Preferred embodiment of the invention

 As shown in FIG. 1 and FIG. 2, the broadband microstrip array antenna unit of the present invention has a microstrip feed line 1, a dielectric layer 2, a ground metal plate 3, a coupling window 4 opened on the ground metal plate, and a first metal patch 6. And its dielectric substrate 7, the second metal patch 8 and its dielectric substrate 9, the hollow metal support 13 and the dielectric pillar 12 are fixedly connected in order on the ground metal plate 3, and the dielectric substrate 7 of the first patch 6 passes through The screw 10 is fixed on the edge step 11 of the hollow hole of the metal support 13, and the dielectric substrate 9 of the second patch 8 is fixed on the dielectric pillar 12. Therefore, between the ground metal plate 3 and the first patch 6, the first A resonant cavity 51, 52 is formed between each of the patch 6 and the second patch 8.

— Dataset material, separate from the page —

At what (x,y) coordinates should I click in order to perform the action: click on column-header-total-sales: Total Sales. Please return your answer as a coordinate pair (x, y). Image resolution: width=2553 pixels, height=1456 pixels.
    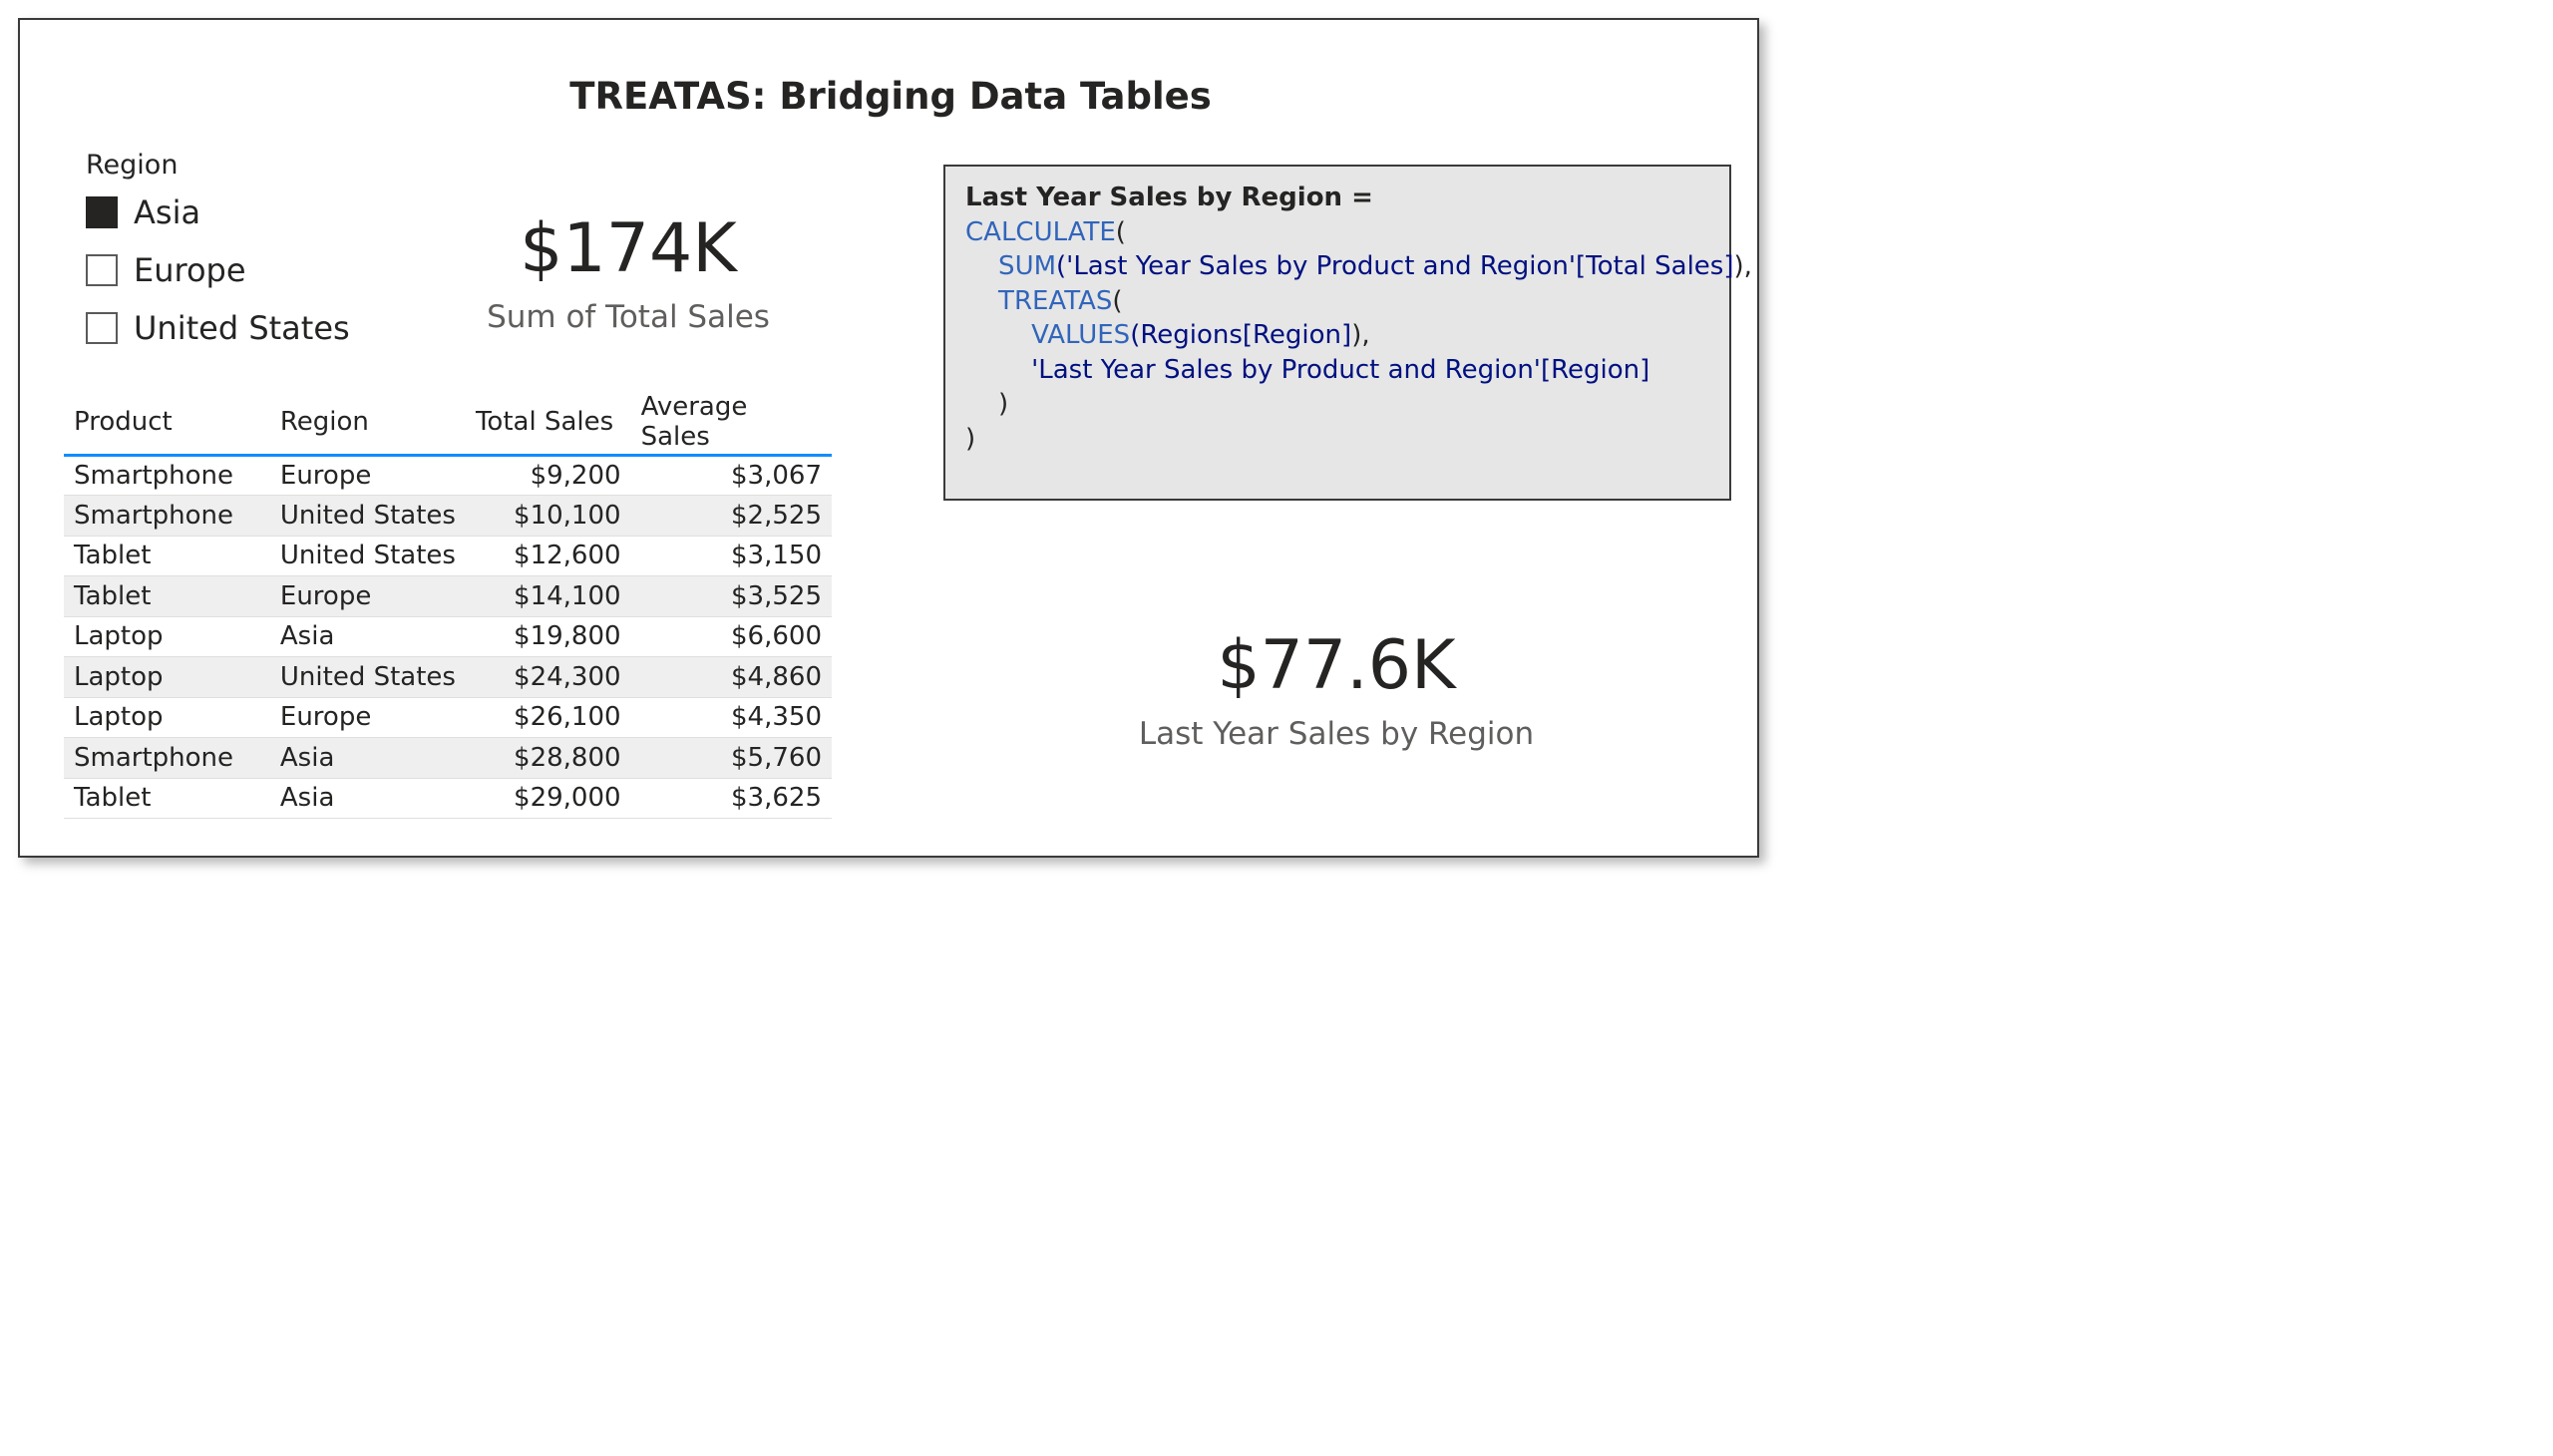
    Looking at the image, I should click on (548, 424).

 In the embodiment, the area of the first metal patch 6 is smaller than the cross section of the resonant cavity 51 where the first metal patch 6 is located, so that the resonant cavity 51 can excite the first and second metal patches. The cross section of the two resonant cavities can be square, rectangular, or circular, and the shape of the two metal patches corresponds to the cross sectional shape of the resonant cavity.

 In order to make the present invention work better, further features are: 1) the areas of the two metal patches are different, 2) the coupling window 4 is located on the center line of the ground metal plate 3 under the resonant cavity 51, and spans Microstrip feeder.

Claims

Rights request 1. A broadband microstrip array antenna unit, comprising a microstrip feed line, a dielectric layer, a grounded metal plate, a coupling window opened on the grounded metal plate, a metal patch, and a patch dielectric substrate, characterized in that it has a first patch The sheet and its dielectric substrate and the second patch and its dielectric substrate are sequentially fixedly connected to the hollow metal support and the dielectric pillar on the grounded metal plate, and the dielectric substrate of the first patch is fixed to the hollow hole of the metal support. The dielectric substrate of the second patch is fixed on the dielectric pillar, and a resonant cavity is formed between the ground metal plate and the first patch, and between the first patch and the second patch.  2. The wideband microstrip array antenna unit according to claim 1, characterized in that the closing window is located on the center line of the ground metal plate under the resonant cavity and spans the microstrip feed line.  3. The wideband microstrip array antenna unit according to claim 1, wherein the areas of the two metal patches are not equal.  4. The wideband microstrip array antenna unit according to claim 1 or 2 or 3, characterized in that the cross-section of the two resonant cavities is square, and the shape of the two metal patches and the cross-sectional shape of the resonant cavity should be.  5. The wideband microstrip array antenna unit according to claim 1 or 2 or 3, characterized in that the cross section of the two resonant cavities is rectangular, and the shape of the two metal patches corresponds to the shape of the cross section of the resonant cavity.  6. The wideband microstrip array antenna unit according to claim 1 or 2 or 3, characterized in that the cross section of the two resonant cavities is circular, and the shape of the two metal patches corresponds to the shape of the cross section of the resonant cavity.